* STATED EXERCISE:
Extract every line of the records that contains the word "pixels", matching case exactly.

* LISTED ENTRIES:

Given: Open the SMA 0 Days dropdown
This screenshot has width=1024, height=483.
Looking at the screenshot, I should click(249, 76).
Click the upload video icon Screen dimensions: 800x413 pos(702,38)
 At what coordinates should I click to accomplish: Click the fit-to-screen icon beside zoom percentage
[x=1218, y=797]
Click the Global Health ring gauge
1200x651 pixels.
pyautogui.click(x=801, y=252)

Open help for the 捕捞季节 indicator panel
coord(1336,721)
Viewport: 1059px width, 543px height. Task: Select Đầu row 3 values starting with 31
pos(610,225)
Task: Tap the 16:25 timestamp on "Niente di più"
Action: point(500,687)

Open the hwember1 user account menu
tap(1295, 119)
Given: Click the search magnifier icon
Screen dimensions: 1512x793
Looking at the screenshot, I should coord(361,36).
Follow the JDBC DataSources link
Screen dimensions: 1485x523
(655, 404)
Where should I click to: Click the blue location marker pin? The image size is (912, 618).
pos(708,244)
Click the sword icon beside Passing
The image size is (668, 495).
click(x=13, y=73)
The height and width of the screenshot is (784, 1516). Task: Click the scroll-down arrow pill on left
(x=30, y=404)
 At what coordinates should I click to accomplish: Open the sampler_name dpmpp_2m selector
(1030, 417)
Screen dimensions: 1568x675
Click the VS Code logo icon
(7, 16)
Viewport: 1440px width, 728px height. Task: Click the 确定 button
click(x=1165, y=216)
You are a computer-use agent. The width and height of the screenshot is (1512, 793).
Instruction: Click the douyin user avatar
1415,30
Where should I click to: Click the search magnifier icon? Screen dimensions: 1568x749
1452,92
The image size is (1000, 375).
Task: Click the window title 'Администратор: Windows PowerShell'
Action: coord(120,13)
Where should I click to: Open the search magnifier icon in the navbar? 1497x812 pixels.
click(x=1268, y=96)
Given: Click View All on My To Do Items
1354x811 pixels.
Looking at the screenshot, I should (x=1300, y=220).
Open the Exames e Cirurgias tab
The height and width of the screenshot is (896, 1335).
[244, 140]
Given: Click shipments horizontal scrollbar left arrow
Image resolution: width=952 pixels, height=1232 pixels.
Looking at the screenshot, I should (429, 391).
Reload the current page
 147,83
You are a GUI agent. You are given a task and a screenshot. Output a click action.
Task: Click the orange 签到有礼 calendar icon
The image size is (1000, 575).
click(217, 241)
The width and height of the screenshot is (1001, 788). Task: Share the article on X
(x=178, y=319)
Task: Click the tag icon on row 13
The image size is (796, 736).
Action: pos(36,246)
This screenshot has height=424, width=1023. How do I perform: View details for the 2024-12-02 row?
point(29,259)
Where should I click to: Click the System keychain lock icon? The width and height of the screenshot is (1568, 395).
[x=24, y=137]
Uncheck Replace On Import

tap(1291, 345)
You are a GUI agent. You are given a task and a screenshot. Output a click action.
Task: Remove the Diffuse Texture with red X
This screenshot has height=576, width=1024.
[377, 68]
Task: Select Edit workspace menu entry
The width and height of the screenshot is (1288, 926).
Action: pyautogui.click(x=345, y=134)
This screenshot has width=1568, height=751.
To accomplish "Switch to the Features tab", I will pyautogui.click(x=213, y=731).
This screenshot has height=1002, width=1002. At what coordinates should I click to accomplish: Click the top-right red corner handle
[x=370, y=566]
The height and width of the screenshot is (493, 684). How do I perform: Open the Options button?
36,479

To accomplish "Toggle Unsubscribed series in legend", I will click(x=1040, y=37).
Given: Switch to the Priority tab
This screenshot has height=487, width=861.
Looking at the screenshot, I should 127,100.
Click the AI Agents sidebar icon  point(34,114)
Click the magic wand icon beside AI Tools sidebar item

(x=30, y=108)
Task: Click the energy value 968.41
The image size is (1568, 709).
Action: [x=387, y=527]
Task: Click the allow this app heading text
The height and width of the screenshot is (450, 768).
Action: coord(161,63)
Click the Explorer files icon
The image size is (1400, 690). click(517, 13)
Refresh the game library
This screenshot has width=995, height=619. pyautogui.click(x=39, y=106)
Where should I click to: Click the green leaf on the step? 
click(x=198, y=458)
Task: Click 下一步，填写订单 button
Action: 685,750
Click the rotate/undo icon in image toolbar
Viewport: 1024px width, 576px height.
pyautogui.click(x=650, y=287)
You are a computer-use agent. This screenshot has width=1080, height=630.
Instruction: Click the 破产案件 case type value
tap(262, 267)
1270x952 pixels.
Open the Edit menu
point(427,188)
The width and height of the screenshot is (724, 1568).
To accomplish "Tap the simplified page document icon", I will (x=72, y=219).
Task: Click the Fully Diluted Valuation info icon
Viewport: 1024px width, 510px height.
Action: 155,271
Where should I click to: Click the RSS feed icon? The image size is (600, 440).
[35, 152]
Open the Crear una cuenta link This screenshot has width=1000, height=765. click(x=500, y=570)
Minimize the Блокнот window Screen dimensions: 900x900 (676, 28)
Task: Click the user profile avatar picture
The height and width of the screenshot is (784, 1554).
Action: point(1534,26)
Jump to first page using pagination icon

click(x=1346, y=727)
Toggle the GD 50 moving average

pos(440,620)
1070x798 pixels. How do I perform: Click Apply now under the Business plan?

* ANSWER IN FULL:
1200x651 pixels.
Where should I click to: Open the search magnifier icon in the navbar? 1497x812 pixels.
1354x811 pixels.
Image resolution: width=952 pixels, height=1232 pixels.
1270x952 pixels.
1070x798 pixels. How do I perform: Click Apply now under the Business plan?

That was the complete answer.